Collection entries:
*** Begin section ***
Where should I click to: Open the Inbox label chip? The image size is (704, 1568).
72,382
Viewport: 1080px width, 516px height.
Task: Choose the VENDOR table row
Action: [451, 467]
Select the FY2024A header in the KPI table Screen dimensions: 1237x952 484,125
*** End section ***
*** Begin section ***
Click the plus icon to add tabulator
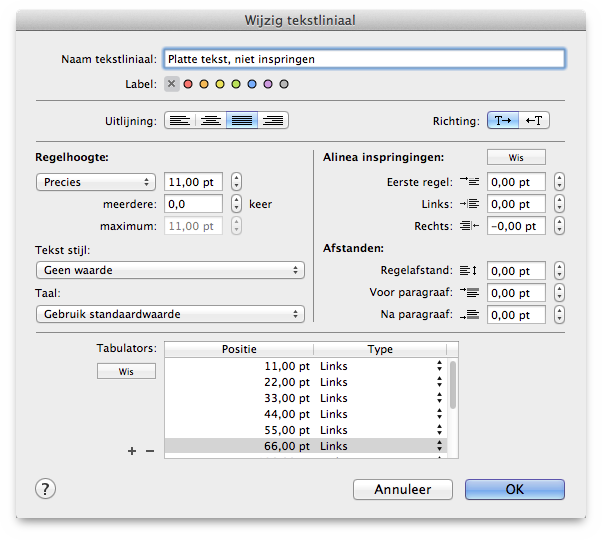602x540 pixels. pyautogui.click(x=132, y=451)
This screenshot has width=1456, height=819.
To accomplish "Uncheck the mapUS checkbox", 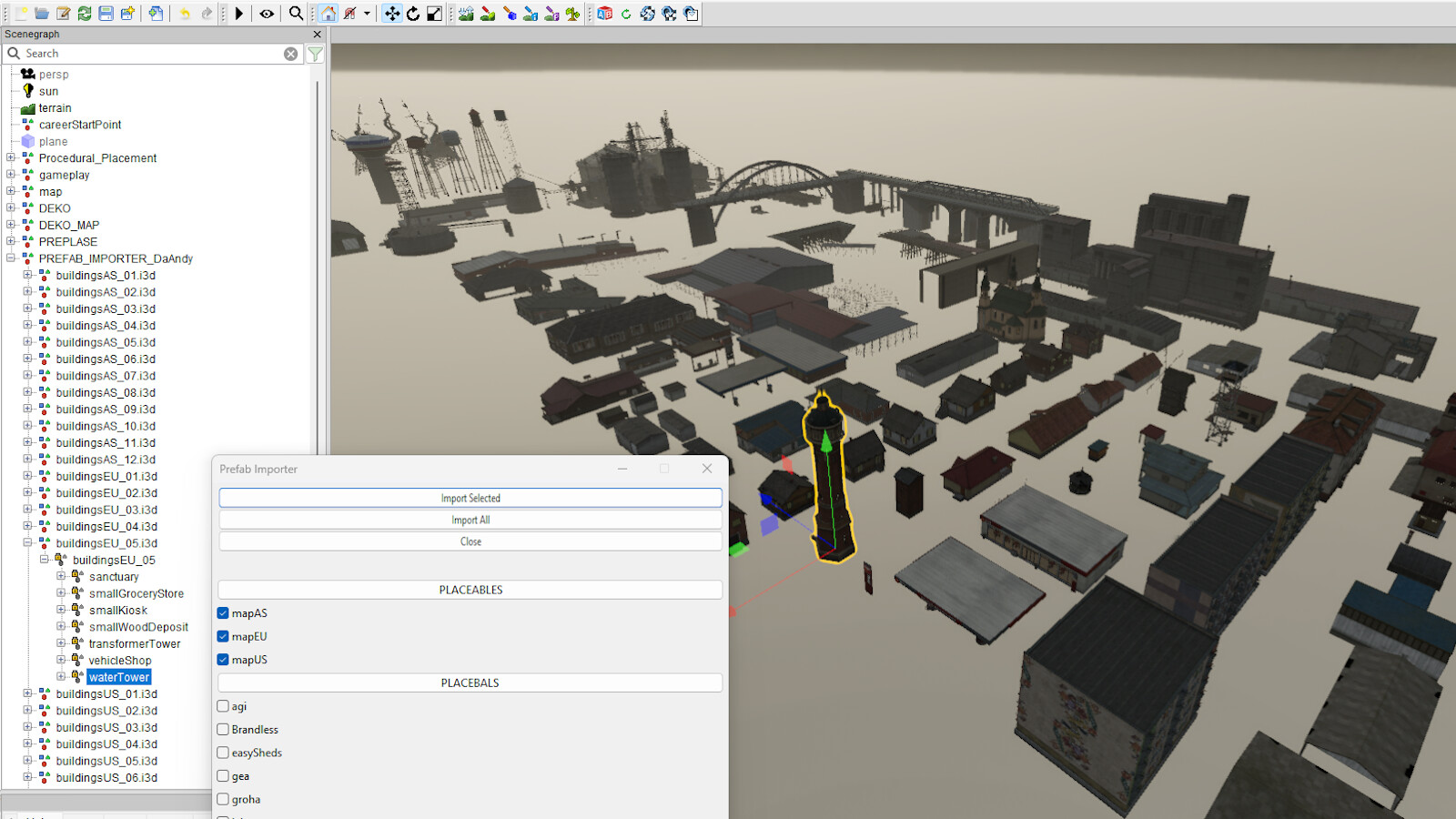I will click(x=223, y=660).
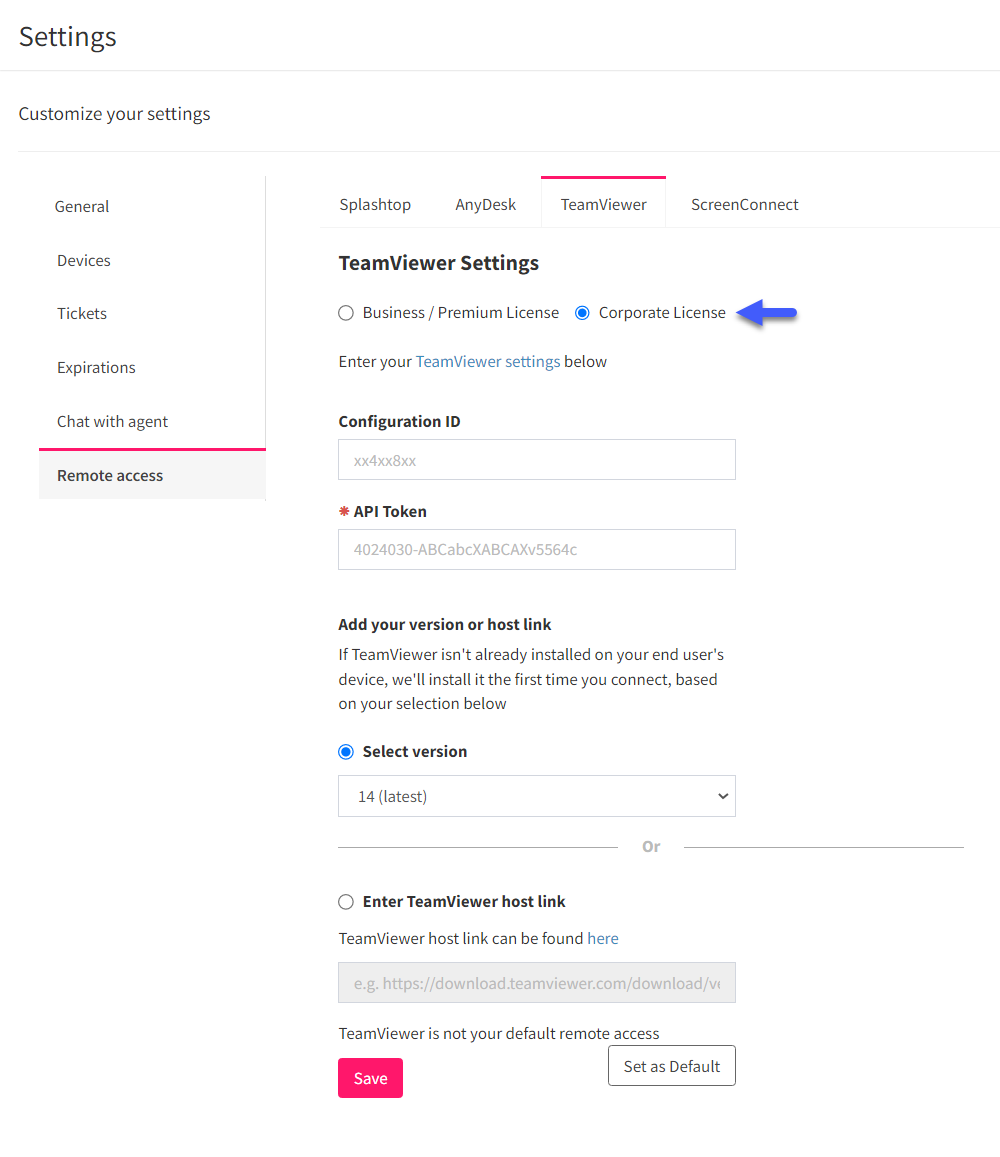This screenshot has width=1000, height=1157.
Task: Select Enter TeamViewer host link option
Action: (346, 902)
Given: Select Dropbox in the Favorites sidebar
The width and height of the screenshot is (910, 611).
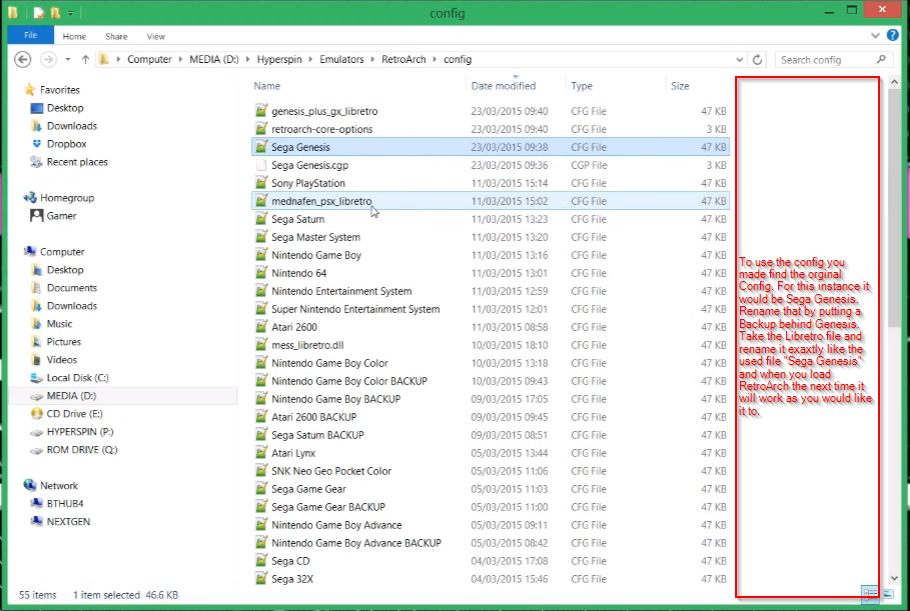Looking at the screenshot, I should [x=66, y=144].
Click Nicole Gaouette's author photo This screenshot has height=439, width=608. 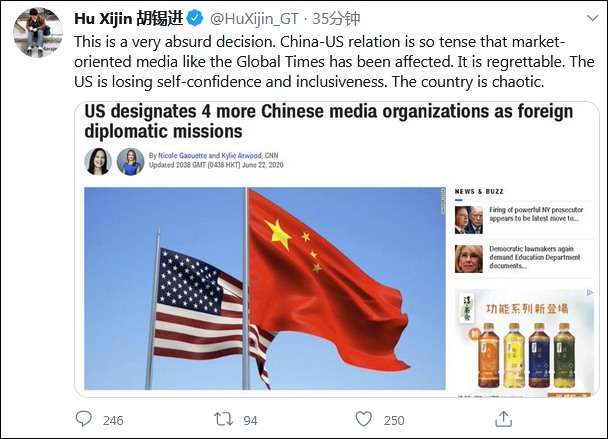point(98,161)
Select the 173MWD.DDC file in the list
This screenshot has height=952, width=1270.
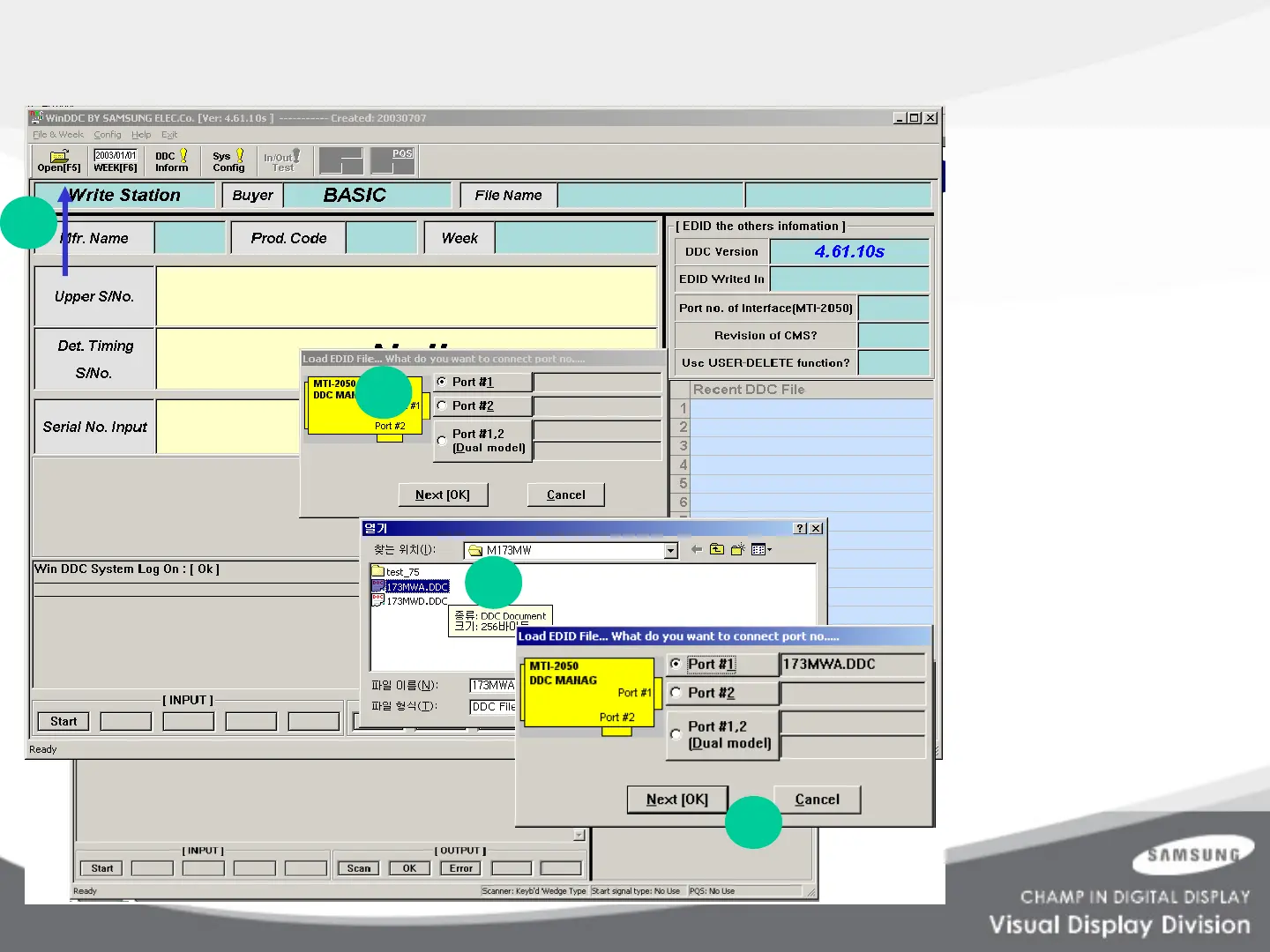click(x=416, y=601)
*** End section ***
## To do
Of the lines above, retype only those from the line containing "Where should I" through the line containing "Select the FY2024A", including both, exactly.

## Result of this task
Where should I click to: Open the Inbox label chip? The image size is (704, 1568).
72,382
Viewport: 1080px width, 516px height.
Task: Choose the VENDOR table row
Action: [451, 467]
Select the FY2024A header in the KPI table Screen dimensions: 1237x952 484,125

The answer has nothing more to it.